Numerous studies have shown that social determinants of health (SDoH) undoubtedly impact consumers’ health status, outcomes and total cost of care. As care teams, provider organizations and payers attempt to mitigate the impact of these non-clinical risk factors, understanding the consumer’s perspective on SDoH issues will be critical.
We surveyed 500 consumers to understand their individual SDoH contexts and any impact on medical encounters at a hospital or physician office – and compiled that feedback to identify opportunities for hospitals and health systems looking to improve patient engagement and social determinant challenges. The survey focused on recognized core SDoH categories: financial insecurity, social isolation, housing insecurity, addiction, transportation access, food insecurity and health literacy.
Two major takeaways from our survey results were: 1) as suspected, there is a relationship between SDOH and health management, and 2) healthcare organizations are falling short on properly implementing SDoH factors into practice:
To get a better understanding of the population affected by social determinant challenges, we took a closer look at SDoH prevalence and composition (Figure 1.1). We found that SDoH risk is present across payer classes and social determinant challenges are common, with 68% of consumers having at least some level of SDoH challenges and 52% having moderate to high SDoH risk in at least one of the categories mentioned above. The most commonly reported SDoH issues are financial insecurity and social isolation (Figure 1.2).

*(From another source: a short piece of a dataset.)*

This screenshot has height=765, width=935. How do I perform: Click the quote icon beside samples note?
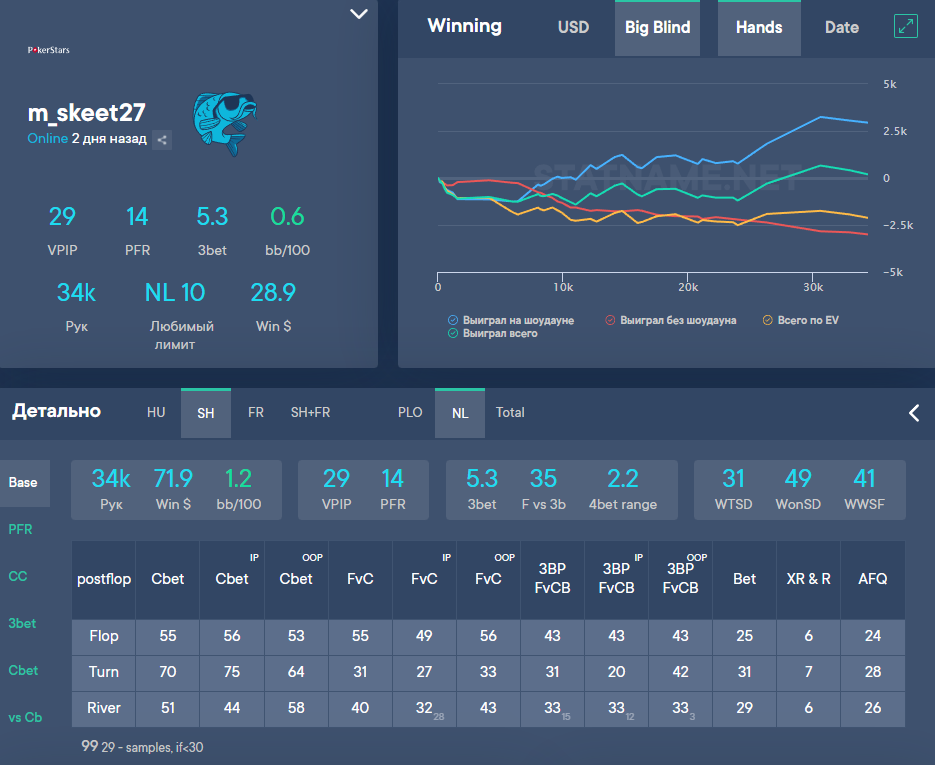pos(89,746)
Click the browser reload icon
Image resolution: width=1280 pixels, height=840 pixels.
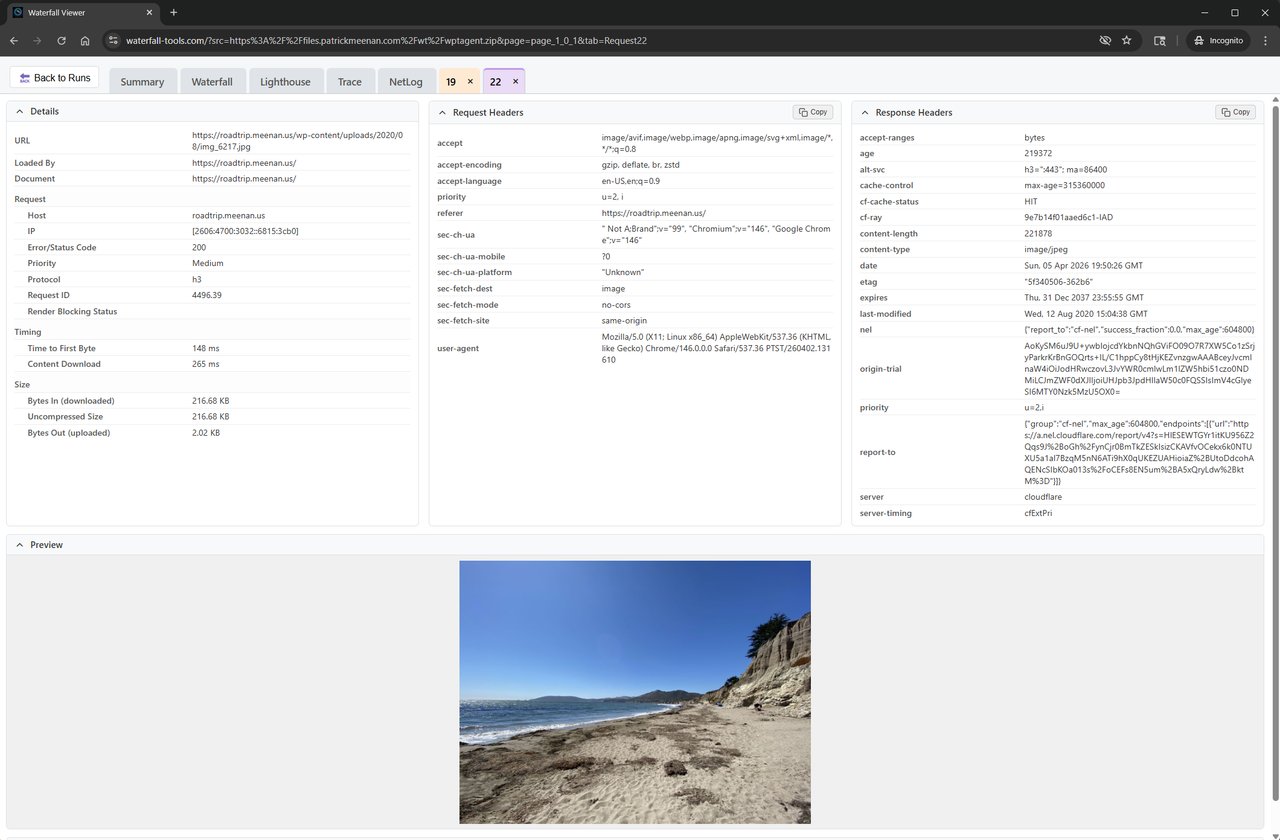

Health status and SDoH challenges correlate
Individuals with SDoH stress rate their overall health status much lower than the overall population and are significantly more likely to suffer from one or more chronic conditions. Specifically, those with high SDoH stress are nearly 50% more likely to suffer from chronic conditions and 2.3 times more likely to rate their health as “fair” or “poor.” Interestingly, even in the healthiest categories, more than one in five self-report high SDoH risk.
SDoH prevalence impacts ability to get and stay healthy in tangible ways: patients with high SDoH risk are over three times more likely to miss multiple medical appointments per year (Figure 2.1).
Efforts to identify prevalence of SDoH and engage patients
Providers and payers are beginning to utilize screening tools to understand SDoH challenges – typically a survey of approximately a dozen questions that is either completed by the patients themselves or administered by a member of the care team. This effort is far from universal due to issues
of response and perception bias as well as resource limitations.
Only 22% of consumers with SDoH stress indicated having discussed these issues with their physician (Figure 3.1). Although roughly one in five patients with SDoH stress will have the conversation, the data suggests many risky patients are slipping through. Of all patients in the “high risk” segment, 60% never discussed their issues with a provider or their insurance company.
Patients with SDoH issues are 2.5 times more willing to talk about those issues with clinicians compared to payers. Interestingly, 10% of respondents with commercial insurance and 20% of the respondents on Medicare or Medicaid prefer not to discuss SDoH challenges at all, highlighting the need for tactful, unobtrusive strategies for gathering social determinant insight.
As SDoH risks are identified, many organizations haven’t yet developed the necessary programs, services or community partnerships required to address the needs of their patients. Even for those with the resources, it can be challenging to get patients to engage (Figure 3.2).
Most conversations about SDoH are occurring with patients that are least likely to have health issues and least likely to utilize support services, if available. Younger consumers (27 to 39 year-olds) are nearly twice as likely to have been engaged in a discussion of their SDoH challenges by their provider or insurance company. Unfortunately, they are also less receptive to assistance than the older segment (40 to 65 year-olds)
Figuring out how to engage patients in their SDoH challenges is core to successful, cost-effective and high-value population health management. However, current efforts are still limited and have inefficacies such as unevenly applied targeting or done in a way that consumers choose to reject today. It’s clear that organizations have begun to collect SDoH data on some of their patients, but it is far from universal. It is therefore difficult to put into a consistent workflow, when the information will only be available for a small portion of the patients they are treating.
As a first step, organizations need to talk with their care teams on the front lines to understand the gap they have in understanding the SDoH needs of their patients. Then they must figure out how best to gather that information at scale across their full population. A promising solution to this is technology utilizing predictive data analysis, which can segment patient populations without manual survey efforts, enable pre-arrival preparations and suggest more appealing methods for program uptake. Waystar is already working on such technology that can also incorporate SDoH insight into available systems to ensure it’s accessible to all care team members across the continuum of care. This allows organizations to modify workflow to leverage these analytics in support of more accurate target of highest risk patients, more effective methods of engagement and more efficient allocation of human and financial resources.